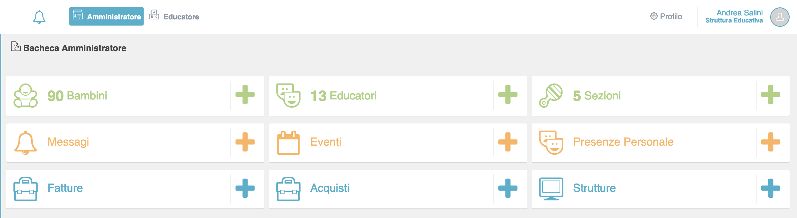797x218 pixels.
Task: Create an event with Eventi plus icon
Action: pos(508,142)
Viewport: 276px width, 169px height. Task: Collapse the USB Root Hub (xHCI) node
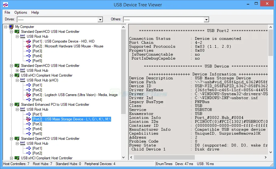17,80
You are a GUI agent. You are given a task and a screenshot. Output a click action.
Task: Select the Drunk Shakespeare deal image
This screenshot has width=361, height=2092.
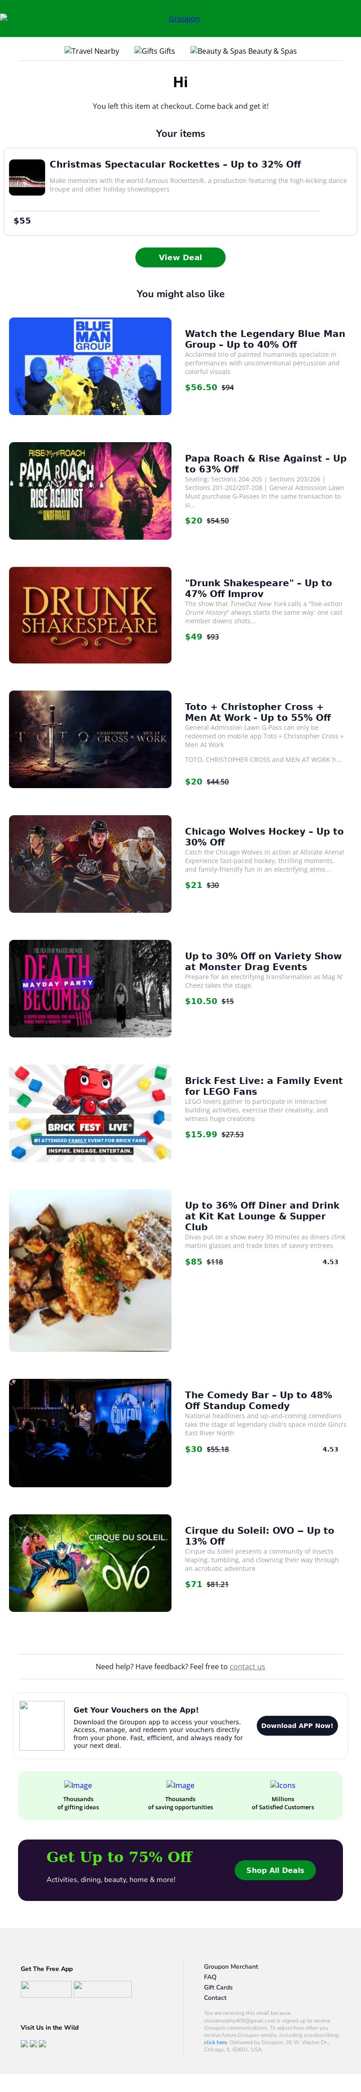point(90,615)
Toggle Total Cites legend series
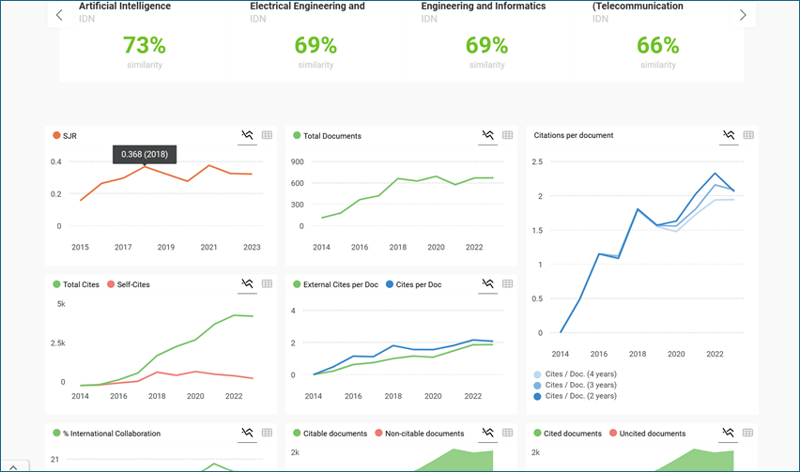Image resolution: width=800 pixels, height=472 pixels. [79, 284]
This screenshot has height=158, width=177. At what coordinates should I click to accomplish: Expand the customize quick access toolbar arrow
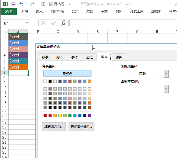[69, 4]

WHAT NEEDS TO BE DONE: Collect every line of the entries above that contains the string "screenshot", treating uppercase and lowercase letters as different.

ANSWER FOR THIS EXERCISE:
You are a GUI agent. You are given a task and a screenshot. Output a click action.
This screenshot has width=361, height=2092.
This screenshot has height=158, width=177. At what coordinates should I click to accomplish: Expand the customize quick access toolbar arrow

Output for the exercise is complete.